[Verilen Metin]

Habertürk
    Takipde Kalın!
      Günlük gelişmeleri takip edebilmek için habertürk uygulamasını indirin
        Haberler Spor Futbol Süper Lig Fenerbahçe Ahmet Selim Kul: Pendik’te başlayan yenilgi - Son dakika Fenerbahçe - Trabzonspor haberleri - Fenerbahçe Haberleri

        Trendyol Süper Lig'in 11. haftasında Fenerbahçe ile Trabzonspor karşı karşıya geldi. Ülker Stadyumu'nda oynanan mücadeleyi Trabzonspor 3-2 kazandı.

        Ciner Medya Spor Yayınları Koordinatör Yardımcısı Ahmet Selim Kul, mücadeleyi değerlendirdi:

        Fenerbahçe camiası, Pendikspor maçında yaşanan sakatlıklarla başladığı Trabzonspor maçı haftasını genelde depresif bir tavırla geçirdi. Büyük maçlara camia olarak iyi hazırlanmak gerekirken Fenerbahçe sanki tarihinde ilk kez şampiyonluk mücadelesi veren bir camia gibi “Biz çok şanssızız, her kötü şey bizim başımıza gelir” gibi pesimist haz veren cümlelerle geldi kritik karşılaşmaya. Bu tavır, “Takıma inanıyoruz, güveniyoruz” cümlelerinin slogandan ibaret olduğunu iç sahadaki bir maç öncesinde kanıtlamış oldu. Nitekim bu durum takıma da sirayet etmiş olacak ki basitten kaçıp en zorları deneyerek gergin ve tecrübesiz bir görüntüyle başladı maça Fenerbahçeli oyuncular.

        REKLAM

        Üstüne Trabzonspor’un bir kenar ortasıyla ilk atakta golü bulması yukarıdaki manik depresif ruh haline sahipler için bulunmaz nimet olsa da Fenerbahçeli oyuncular için olabilecek en kötü senaryoyu yarattı.

        Bu senaryonun ardından Fenerbahçe kendine gelmeye başlasa da ne tercihlerde basit ve doğruyu bulabildi ne de oyun üstünlüğünü tam anlamıyla ele alabildi. İki bekin de kariyerlerinden en kötü maçları arasına girecek bir akşam geçirdiği müsabakada gözlerin çevrildiği lider isimler de maça ağırlığını koymaya yaklaşamadı bile.

        Devre arasında tüm Türkiye’de milyonlarca farklı hikaye yazmıştır ikinci yarı için. Ama kimsenin hikayesinde böyle bir başlangıç yoktur. Devre arasından böyle dönmek şu ana kadar harika bir iş çıkaran fakat gecenin hayal kırıklığı performans sergileyenlerinden olan İsmail Kartal’ın nakavt olması anlamı taşıyordu. Bu andan itibaren maçın geri kalanı ise artık prosedüre dönen dakikalardan ibaretti.

[/Verilen Metin]

- Görevleriniz
1) Verilen metinde adı geçen futbol kulüpleri hangileri?
2) Verilen metinde "Bu senaryonun ardından" ile başlayıp "dönen dakikalardan ibaretti." sözlerine kadar uzanan bölümü harfi harfine aktarır mısın?

[Mevcut Veriler]

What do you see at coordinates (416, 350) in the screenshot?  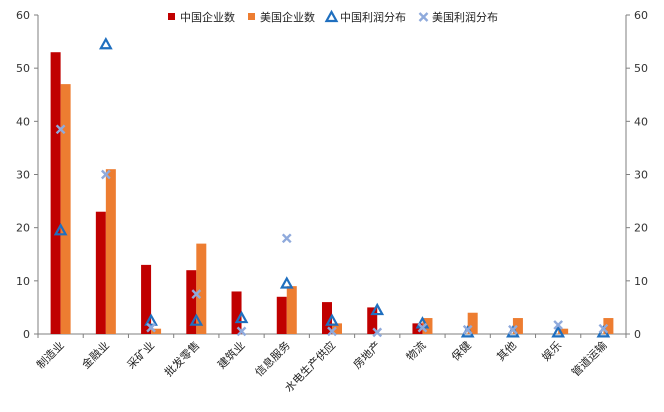 I see `x-tick-label-8: 物流` at bounding box center [416, 350].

[/Mevcut Veriler]

- Çözülmüş Görevler
1) Fenerbahçe, Trabzonspor, Pendikspor

2)
Bu senaryonun ardından Fenerbahçe kendine gelmeye başlasa da ne tercihlerde basit ve doğruyu bulabildi ne de oyun üstünlüğünü tam anlamıyla ele alabildi. İki bekin de kariyerlerinden en kötü maçları arasına girecek bir akşam geçirdiği müsabakada gözlerin çevrildiği lider isimler de maça ağırlığını koymaya yaklaşamadı bile.

        Devre arasında tüm Türkiye’de milyonlarca farklı hikaye yazmıştır ikinci yarı için. Ama kimsenin hikayesinde böyle bir başlangıç yoktur. Devre arasından böyle dönmek şu ana kadar harika bir iş çıkaran fakat gecenin hayal kırıklığı performans sergileyenlerinden olan İsmail Kartal’ın nakavt olması anlamı taşıyordu. Bu andan itibaren maçın geri kalanı ise artık prosedüre dönen dakikalardan ibaretti.